The Book of the Week is “Rehnquist” by Herman J. Obermayer, published in 2009. This slim volume describes the author’s friendship with the late William Rehnquist, a Chief Justice of the Supreme Court of the United States, appointed by Richard Nixon.
Rehnquist was born in 1924 in a suburb of Milwaukee, WI. During his decades as a justice, he wrote opinions favoring federalism, deregulation and stricter law enforcement. Read the book to learn about his career history, frugality, gambling habits, movie viewing tastes and his last illness.
The Book of the Week is “Act One” by Moss Hart, published in 1959.
In his teen years in the 1920’s, the author had a passionate desire to work in the theater on Broadway in some capacity. However, his childhood of dire poverty, limited formal education and dysfunctional family were hardships he had to overcome to achieve his dream.
It was a major triumph for him to snag the position of office boy for a booking agent by a random twist of fate. However, he tempted fate too early. He then tried his hand at acting. He was an eighteen-year-old playing the role of a sixty-year-old man. When that gig ended, another chance occurrence with an acquaintance led him to directing plays in the evenings, and slaving away as a social director at various summer camps for several years, while plugging away at the part of aspiring playwright.
Read the book to learn all the sordid tribulations Hart endured in order to find fortune and fame, as well as the secret to how he fixed the third act of his first Broadway play, and how he came to be assisted by one of the great playwrights of his generation.
The Book of the Week is “All Too Human” by George Stephanopoulos, published in 1999. This is a personal account of the author’s employment experiences with former president Bill Clinton beginning with Clinton’s 1992 campaign and ending with his own resignation at the end of Clinton’s first term.
The author was a close, trusted advisor of the president. In 1992, the press was engaging in negative, tabloid-like reporting on Clinton’s alleged extramarital affairs and 1969 draft-dodging of the Vietnam War.
Stephanopoulos– who started out in the position of press secretary, then became a consultant– described his 80-hour-a-week job thusly: “Every day was a dozen meetings, a hundred phone calls, a new crisis, another first.” He had to play nice with the press while at the same time, serving as an enabler of image management of the president. The author was continually advising his boss on how he should handle the infinite issues and problems that cropped up daily.
Beginning in 1994, an unwanted interloper by the name of Dick Morris imposed undue influence on the president, that created philosophical and workplace conflict. Morris was pressuring the president to balance the budget on a timetable that would result in broken campaign promises.
By the autumn of 1995, “… the evening news was a chorus of criticism from Democrats, Republicans and independent observers, who all agreed on one point: that the president would say anything to anyone to get his or her support.”
Read the book to learn about the author’s involvement with Clinton’s first-term actions, good and bad, and how Clinton got reelected in 1996.
The Book of the Week is “My Wild World” by Joan Embery With Denise Demong, published in 1980. This is the career memoir of an animal lover and trainer.
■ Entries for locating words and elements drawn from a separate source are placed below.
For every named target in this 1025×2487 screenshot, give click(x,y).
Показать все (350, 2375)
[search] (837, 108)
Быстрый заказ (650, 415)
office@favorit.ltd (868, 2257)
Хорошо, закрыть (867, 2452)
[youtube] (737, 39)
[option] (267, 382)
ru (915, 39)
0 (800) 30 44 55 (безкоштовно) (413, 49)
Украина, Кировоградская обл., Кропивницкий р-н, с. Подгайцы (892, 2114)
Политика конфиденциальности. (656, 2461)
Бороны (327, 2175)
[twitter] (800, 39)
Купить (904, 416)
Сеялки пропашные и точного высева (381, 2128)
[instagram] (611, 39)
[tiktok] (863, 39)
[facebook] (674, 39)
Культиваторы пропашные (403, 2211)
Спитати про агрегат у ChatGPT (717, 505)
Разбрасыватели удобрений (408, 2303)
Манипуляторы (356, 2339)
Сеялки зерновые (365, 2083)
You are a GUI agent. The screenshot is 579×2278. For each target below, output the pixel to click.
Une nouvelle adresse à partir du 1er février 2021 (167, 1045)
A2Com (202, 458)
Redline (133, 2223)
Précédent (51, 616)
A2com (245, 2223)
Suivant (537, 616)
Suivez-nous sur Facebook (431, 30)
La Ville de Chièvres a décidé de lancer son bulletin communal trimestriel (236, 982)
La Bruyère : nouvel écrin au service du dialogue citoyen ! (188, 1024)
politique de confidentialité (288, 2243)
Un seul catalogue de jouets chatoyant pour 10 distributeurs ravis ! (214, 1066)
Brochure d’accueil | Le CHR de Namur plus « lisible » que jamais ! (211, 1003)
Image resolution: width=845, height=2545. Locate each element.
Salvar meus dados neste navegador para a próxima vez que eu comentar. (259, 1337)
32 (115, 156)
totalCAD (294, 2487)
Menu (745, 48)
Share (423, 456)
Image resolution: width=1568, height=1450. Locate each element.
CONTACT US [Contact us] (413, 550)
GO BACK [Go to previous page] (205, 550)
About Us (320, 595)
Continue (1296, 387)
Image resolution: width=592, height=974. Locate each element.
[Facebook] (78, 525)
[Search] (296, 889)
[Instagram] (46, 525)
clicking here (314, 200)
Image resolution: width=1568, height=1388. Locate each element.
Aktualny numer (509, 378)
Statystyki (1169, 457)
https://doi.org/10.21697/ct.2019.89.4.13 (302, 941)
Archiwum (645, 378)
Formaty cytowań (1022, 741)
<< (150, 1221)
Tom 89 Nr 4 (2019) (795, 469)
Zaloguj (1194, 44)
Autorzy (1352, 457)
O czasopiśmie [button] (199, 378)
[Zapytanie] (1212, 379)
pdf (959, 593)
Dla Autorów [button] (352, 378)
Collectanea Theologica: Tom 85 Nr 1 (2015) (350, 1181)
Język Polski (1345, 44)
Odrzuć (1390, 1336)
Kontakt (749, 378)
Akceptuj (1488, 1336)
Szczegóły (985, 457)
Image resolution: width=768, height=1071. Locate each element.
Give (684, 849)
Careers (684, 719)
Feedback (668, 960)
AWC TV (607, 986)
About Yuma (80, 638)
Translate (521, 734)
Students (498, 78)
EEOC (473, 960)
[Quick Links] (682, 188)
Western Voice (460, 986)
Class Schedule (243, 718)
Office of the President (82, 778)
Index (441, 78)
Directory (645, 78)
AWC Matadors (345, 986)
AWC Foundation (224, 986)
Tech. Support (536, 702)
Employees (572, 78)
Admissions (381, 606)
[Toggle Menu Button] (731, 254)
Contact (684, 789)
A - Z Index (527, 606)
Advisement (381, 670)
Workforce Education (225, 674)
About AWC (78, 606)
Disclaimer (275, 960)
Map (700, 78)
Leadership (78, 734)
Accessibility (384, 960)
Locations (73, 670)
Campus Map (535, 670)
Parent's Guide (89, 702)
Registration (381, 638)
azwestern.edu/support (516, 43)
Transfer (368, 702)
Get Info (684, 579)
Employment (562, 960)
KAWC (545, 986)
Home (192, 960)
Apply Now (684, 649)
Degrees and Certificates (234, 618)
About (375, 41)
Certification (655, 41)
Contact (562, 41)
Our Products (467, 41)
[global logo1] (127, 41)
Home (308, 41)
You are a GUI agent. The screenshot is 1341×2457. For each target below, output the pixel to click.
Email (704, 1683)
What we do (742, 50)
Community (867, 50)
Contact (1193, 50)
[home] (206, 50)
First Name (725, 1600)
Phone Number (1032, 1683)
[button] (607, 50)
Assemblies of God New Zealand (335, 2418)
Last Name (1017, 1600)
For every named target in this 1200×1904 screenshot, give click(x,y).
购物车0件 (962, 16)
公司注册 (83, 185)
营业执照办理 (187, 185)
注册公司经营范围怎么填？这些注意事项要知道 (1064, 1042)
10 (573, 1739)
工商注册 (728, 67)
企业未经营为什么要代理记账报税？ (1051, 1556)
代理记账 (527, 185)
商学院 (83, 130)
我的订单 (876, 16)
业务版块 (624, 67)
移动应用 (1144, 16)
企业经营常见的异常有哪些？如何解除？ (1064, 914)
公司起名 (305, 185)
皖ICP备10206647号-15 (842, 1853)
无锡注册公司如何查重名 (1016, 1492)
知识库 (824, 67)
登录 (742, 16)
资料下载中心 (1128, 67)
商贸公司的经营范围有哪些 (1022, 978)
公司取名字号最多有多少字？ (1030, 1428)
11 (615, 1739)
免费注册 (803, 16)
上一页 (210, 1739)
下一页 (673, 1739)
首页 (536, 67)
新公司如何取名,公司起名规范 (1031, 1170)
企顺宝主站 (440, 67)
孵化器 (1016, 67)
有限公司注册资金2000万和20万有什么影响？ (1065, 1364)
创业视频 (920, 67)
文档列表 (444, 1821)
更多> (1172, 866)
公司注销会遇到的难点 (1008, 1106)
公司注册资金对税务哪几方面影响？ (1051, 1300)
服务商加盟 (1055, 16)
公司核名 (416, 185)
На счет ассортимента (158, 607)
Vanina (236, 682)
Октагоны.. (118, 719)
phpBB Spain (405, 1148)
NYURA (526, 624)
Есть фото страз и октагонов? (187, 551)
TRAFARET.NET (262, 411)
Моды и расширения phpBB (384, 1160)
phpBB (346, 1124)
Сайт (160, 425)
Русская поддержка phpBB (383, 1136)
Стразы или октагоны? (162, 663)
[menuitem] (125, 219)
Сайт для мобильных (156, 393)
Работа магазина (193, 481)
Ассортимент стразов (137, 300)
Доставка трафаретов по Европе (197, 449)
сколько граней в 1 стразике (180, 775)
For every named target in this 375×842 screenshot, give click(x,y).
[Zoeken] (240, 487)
The San Diego Zoo was founded in 1916. In the late 1960’s, the author went to work for the Children’s Zoo there. An entry-level position normally involves lots of dirty work.
By early 1970, Embery was a public relations representative for the zoo. She went on numerous TV shows such as “What’s My Line” and “The Steve Allen Show” to promote the animals. One of her signature feats was training Carol the elephant to paint by holding a brush with her trunk.
Training animals is challenging and entertaining, but can also be a frustrating, dangerous business. Lots of behind-the-scenes work goes into simply displaying animals at a zoo; never mind animal shows. Many specialists are involved, including a lawyer (in the United States, of course), veterinarians, pathologists and behaviorists.
In 1969, the San Diego Zoo began to build the Wild Animal Park, a monorail ride for visitors that shows wild animals in their natural habitat. A major issue always associated with animals is finding sufficient space for housing them. The Siberian tiger can weigh as much as 800 lbs, and an elephant gains about 60 lbs a month when it is maturing. Various birth control methods are employed to minimize overbreeding.
In the early 1980’s, a computer database was initiated to the facilitate the exchange of animals among zoological establishments, to foster the reproduction of endangered animals.
Read the book to learn of the author’s experiences working and performing with, and serving as owner of, exotic animals such as pachyderms, reptiles, marsupials, predatory cats, and more.